Platelets, or thrombocytes, are the colorless blood cells important for plugging holes in blood vessel walls. Thrombocytopenia, a low blood platelet count generally is associated with an immune system disorder, a blood disorder or as the side effect of certain medicines. Low platelet count is rarely serious, as the symptoms are generally mild. There is a correlation between platelet count and distance runners, particularly marathoners.

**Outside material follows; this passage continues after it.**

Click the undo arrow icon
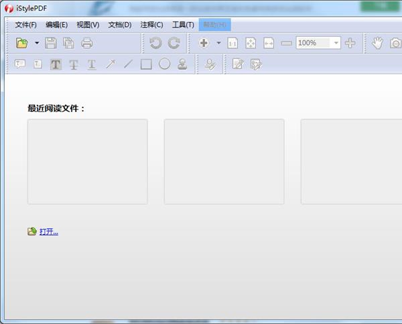This screenshot has height=324, width=402. 155,43
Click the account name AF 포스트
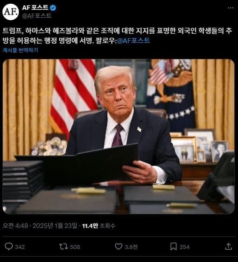 pos(35,8)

Low platelet count is associated with excessive bruising, the appearance of rashes of pinpoint-sized dark red spots on the lower legs, spontaneous bleeding from your nose or gums, prolonged bleeding when cut or after dental work, blood in the stools or urine and unusually heavy menstrual flow.

Effects of Exercise

According to a study on the "Effects of Marathon Running on Platelet Activation Markers" in the "American Journal of Clinical Pathology", several studies showed increased platelet levels associated with strenuous activity. The majority of the studies found elevated platelet counts and evidence of platelet activation following extended periods of exertion. As most heart attacks are the result of a platelet rich group of blood clots, these studies show that strenuous exercise can prove both beneficial to preventing heart attacks and a trigger to cause them.


A follow-up study of 32 participants in the 2005 Boston Marathon revealed that there was a marked decrease in platelet concentration, shape and mass indicating an increase in platelet activation during the race. This was attributed to a race induced "anemia" thought to be the result of the mechanical trauma to red blood cells as the feet impact with the ground.


Distance runners benefit from a balanced diet to avoid deficiencies in folic acid, iron or vitamin B12. Exercise exercising immediately after injury or treatment that has caused a loss of blood is contraindicated. Cut down on foot trauma by using properly padded shoes designed for running. Ask your physician about the risks of training if you have suffered in blood or immune disorders. These precautions may help reduce the increased platelet activity associated with prolonged exertion.